Stored data:
- - - - -
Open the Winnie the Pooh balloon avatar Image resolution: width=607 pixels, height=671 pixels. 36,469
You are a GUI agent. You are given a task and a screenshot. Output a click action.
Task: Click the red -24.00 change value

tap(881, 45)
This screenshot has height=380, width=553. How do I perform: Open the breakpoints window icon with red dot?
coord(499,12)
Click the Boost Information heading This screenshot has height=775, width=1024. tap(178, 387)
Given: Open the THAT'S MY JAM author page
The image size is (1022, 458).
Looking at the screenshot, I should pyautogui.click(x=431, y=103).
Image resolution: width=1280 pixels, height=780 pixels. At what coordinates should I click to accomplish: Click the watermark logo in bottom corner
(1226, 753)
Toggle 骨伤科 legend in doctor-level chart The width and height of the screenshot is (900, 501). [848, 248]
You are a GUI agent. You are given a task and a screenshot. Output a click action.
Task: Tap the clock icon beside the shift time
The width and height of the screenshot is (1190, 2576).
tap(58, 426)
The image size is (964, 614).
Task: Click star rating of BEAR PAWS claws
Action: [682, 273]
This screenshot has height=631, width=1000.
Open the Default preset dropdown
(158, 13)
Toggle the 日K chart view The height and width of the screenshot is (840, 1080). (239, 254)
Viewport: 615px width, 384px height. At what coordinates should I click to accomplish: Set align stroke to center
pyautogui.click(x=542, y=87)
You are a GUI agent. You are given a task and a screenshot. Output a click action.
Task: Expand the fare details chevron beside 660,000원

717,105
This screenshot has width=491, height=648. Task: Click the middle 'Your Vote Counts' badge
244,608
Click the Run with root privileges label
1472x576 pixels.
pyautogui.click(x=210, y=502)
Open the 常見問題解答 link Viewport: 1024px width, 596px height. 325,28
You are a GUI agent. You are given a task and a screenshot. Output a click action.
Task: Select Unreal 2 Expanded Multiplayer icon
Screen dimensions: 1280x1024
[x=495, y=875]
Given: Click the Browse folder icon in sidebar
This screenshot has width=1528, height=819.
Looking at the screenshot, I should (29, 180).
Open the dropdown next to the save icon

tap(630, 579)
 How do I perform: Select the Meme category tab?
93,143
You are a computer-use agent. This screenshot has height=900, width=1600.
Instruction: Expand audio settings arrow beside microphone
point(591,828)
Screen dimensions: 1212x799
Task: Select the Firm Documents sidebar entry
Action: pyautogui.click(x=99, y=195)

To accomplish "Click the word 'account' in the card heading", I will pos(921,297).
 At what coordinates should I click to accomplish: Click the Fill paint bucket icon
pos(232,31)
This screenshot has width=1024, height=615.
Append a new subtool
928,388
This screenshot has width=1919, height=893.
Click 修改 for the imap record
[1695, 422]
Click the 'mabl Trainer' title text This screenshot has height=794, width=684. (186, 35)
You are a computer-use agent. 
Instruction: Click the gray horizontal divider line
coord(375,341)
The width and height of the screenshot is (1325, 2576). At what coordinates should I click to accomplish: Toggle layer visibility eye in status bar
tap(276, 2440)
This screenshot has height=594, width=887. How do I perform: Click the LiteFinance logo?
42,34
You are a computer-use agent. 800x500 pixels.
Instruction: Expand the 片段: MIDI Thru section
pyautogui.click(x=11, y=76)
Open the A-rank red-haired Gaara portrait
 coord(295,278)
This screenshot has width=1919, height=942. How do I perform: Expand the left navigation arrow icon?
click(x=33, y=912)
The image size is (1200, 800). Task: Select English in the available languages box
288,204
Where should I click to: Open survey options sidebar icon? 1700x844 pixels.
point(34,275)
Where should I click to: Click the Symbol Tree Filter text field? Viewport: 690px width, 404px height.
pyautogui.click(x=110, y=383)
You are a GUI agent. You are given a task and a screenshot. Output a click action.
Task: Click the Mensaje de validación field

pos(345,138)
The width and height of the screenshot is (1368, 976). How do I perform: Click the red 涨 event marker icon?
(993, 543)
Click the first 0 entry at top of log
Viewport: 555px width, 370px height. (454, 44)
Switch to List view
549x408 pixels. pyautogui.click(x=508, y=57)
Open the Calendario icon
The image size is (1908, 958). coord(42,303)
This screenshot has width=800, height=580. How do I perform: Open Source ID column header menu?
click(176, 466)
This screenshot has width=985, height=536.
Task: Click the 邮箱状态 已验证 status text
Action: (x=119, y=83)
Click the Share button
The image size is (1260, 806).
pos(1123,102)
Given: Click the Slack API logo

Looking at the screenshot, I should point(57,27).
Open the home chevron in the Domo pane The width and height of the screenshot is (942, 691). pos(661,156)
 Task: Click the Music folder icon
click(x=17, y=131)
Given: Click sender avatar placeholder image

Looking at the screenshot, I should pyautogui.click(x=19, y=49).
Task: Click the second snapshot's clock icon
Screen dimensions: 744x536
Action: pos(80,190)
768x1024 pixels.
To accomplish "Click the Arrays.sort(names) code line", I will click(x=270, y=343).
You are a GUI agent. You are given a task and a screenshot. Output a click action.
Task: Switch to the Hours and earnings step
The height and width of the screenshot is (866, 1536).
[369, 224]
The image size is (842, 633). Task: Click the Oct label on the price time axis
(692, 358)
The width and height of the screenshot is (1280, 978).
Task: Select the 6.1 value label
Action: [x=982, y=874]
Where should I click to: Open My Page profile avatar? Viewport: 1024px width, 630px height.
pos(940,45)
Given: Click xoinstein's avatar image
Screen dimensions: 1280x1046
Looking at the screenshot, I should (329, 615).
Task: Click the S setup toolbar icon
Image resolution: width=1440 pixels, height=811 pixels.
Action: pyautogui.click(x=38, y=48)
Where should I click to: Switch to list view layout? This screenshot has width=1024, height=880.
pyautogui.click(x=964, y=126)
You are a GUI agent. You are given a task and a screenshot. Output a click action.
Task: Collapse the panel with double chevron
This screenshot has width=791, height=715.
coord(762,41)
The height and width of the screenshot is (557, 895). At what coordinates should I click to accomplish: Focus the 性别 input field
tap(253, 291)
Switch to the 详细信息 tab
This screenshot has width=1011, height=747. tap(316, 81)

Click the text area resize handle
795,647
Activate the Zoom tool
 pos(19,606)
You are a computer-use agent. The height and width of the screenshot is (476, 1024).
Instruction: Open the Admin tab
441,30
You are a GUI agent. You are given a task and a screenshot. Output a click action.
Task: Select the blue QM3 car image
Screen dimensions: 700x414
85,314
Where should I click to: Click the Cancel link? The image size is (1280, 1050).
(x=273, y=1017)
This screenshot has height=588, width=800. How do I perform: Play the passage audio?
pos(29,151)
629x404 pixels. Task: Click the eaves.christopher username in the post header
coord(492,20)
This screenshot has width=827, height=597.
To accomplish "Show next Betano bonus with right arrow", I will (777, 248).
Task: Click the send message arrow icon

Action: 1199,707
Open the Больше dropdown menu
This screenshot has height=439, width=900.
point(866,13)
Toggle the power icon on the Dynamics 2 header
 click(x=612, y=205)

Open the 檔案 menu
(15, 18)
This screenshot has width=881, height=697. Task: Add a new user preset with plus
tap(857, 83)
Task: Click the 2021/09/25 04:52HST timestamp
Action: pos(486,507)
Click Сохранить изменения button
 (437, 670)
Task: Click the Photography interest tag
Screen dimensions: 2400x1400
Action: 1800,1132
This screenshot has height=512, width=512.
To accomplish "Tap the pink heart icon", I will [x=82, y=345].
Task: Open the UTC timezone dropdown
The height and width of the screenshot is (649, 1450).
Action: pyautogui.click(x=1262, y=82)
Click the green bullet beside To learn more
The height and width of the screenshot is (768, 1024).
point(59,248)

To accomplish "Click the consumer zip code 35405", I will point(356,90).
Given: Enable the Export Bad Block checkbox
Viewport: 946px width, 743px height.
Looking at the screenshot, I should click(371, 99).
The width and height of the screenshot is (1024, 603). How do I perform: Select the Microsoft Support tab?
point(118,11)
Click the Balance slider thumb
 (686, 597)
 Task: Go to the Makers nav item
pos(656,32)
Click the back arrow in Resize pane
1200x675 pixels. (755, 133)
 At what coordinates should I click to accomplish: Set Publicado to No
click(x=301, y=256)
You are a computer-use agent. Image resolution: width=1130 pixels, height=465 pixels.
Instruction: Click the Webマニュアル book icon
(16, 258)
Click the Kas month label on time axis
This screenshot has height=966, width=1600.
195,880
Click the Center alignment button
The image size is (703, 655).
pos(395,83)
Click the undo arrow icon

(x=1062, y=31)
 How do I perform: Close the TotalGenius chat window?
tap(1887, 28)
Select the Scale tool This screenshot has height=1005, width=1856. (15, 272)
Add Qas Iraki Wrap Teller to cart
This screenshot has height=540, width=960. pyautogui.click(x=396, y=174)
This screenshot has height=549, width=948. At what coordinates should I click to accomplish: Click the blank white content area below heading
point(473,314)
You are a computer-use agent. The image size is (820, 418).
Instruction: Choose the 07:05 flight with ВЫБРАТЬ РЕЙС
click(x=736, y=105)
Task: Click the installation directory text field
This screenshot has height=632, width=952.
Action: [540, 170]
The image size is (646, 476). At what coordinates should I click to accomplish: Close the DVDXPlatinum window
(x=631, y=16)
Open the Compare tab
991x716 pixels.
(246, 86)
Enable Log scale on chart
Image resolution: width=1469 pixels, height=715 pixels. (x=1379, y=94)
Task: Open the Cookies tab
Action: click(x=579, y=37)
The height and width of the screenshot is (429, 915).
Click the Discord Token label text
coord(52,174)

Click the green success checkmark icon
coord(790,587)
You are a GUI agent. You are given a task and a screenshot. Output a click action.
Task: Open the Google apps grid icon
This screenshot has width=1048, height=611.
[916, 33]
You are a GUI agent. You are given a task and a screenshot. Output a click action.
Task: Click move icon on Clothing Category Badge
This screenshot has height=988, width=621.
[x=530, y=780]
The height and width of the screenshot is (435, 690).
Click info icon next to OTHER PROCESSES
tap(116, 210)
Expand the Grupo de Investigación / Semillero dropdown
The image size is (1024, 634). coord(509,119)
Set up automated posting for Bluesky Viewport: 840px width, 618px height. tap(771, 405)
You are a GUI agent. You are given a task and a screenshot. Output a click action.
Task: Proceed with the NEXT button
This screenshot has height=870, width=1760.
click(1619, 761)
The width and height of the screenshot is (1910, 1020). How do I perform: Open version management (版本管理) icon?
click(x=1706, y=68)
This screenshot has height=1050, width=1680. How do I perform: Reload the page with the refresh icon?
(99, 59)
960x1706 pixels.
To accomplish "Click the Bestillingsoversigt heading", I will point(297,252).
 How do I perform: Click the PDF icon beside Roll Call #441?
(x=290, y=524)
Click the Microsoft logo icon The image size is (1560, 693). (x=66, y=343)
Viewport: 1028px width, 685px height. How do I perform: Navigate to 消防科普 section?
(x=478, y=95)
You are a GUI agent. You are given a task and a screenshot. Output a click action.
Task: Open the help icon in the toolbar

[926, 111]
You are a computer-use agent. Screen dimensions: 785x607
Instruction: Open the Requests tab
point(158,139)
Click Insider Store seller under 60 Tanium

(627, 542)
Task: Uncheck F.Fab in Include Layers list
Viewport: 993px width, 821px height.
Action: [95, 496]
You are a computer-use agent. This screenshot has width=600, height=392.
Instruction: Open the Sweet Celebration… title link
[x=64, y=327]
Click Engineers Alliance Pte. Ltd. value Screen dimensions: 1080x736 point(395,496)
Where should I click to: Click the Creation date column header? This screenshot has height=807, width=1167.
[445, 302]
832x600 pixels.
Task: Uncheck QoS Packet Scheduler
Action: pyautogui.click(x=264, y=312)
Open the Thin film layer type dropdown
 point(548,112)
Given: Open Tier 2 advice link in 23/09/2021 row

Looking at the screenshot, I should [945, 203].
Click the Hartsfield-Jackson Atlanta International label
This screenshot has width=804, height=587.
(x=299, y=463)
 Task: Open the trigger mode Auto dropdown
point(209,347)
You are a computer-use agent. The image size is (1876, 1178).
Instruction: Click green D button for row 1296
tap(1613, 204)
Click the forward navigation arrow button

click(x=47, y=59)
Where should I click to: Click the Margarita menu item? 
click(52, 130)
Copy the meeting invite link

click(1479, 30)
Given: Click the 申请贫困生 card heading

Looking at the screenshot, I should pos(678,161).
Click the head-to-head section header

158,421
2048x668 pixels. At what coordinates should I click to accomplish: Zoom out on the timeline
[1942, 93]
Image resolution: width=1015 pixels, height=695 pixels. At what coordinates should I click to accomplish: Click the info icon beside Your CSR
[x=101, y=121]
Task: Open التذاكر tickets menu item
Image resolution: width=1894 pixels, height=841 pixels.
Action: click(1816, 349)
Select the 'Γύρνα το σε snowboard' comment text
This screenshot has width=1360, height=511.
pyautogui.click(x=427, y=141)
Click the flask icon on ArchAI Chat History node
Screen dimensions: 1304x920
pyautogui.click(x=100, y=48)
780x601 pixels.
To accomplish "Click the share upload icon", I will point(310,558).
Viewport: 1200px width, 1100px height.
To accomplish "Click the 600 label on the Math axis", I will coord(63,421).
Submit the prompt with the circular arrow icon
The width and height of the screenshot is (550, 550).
- - - - -
WHAT YOU NEED TO DO: Work out how many lines in the records hold the word "code", and answer with that number alone.

THE ANSWER: 2